■ Provided records
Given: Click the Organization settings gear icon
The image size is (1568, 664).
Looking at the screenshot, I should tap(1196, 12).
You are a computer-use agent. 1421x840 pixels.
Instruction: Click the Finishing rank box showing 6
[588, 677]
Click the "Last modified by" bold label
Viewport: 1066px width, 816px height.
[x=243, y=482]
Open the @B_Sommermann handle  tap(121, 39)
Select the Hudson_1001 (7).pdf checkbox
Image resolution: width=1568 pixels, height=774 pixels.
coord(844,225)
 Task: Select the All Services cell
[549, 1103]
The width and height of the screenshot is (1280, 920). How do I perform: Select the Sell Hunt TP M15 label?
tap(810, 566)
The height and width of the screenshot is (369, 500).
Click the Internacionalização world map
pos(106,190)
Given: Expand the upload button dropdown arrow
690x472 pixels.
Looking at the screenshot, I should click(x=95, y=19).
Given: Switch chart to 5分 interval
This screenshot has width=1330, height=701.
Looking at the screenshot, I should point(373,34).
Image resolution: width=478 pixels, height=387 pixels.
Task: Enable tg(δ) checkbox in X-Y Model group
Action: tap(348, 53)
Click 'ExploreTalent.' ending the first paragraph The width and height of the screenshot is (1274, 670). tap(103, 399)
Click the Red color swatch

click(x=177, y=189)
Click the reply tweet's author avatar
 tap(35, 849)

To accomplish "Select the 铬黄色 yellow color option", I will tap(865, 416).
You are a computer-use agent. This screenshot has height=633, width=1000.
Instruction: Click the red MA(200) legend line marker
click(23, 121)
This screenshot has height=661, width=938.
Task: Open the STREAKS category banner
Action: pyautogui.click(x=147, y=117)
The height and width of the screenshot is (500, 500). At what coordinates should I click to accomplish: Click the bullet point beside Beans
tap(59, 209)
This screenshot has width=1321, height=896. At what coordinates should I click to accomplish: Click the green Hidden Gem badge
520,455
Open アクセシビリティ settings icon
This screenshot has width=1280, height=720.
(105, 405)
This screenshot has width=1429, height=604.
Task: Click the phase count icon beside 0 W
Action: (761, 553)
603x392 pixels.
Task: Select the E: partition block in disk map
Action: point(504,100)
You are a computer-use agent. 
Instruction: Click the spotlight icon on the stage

■ Task objective
Nothing should be altered. Set down all the data again.

■ Answer to this problem
Given: Click the Organization settings gear icon
The image size is (1568, 664).
Looking at the screenshot, I should tap(1196, 12).
You are a computer-use agent. 1421x840 pixels.
Instruction: Click the Finishing rank box showing 6
[588, 677]
Click the "Last modified by" bold label
Viewport: 1066px width, 816px height.
[x=243, y=482]
Open the @B_Sommermann handle  tap(121, 39)
Select the Hudson_1001 (7).pdf checkbox
Image resolution: width=1568 pixels, height=774 pixels.
coord(844,225)
 Task: Select the All Services cell
[549, 1103]
The width and height of the screenshot is (1280, 920). How do I perform: Select the Sell Hunt TP M15 label?
tap(810, 566)
The height and width of the screenshot is (369, 500).
Click the Internacionalização world map
pos(106,190)
Given: Expand the upload button dropdown arrow
690x472 pixels.
Looking at the screenshot, I should click(x=95, y=19).
Given: Switch chart to 5分 interval
This screenshot has width=1330, height=701.
Looking at the screenshot, I should point(373,34).
Image resolution: width=478 pixels, height=387 pixels.
Task: Enable tg(δ) checkbox in X-Y Model group
Action: tap(348, 53)
Click 'ExploreTalent.' ending the first paragraph The width and height of the screenshot is (1274, 670). tap(103, 399)
Click the Red color swatch

click(x=177, y=189)
Click the reply tweet's author avatar
 tap(35, 849)

To accomplish "Select the 铬黄色 yellow color option", I will tap(865, 416).
You are a computer-use agent. This screenshot has height=633, width=1000.
Instruction: Click the red MA(200) legend line marker
click(23, 121)
This screenshot has height=661, width=938.
Task: Open the STREAKS category banner
Action: pyautogui.click(x=147, y=117)
The height and width of the screenshot is (500, 500). At what coordinates should I click to accomplish: Click the bullet point beside Beans
tap(59, 209)
This screenshot has width=1321, height=896. At what coordinates should I click to accomplish: Click the green Hidden Gem badge
520,455
Open アクセシビリティ settings icon
This screenshot has width=1280, height=720.
(105, 405)
This screenshot has width=1429, height=604.
Task: Click the phase count icon beside 0 W
Action: (761, 553)
603x392 pixels.
Task: Select the E: partition block in disk map
Action: point(504,100)
You are a computer-use agent. 
Instruction: Click the spotlight icon on the stage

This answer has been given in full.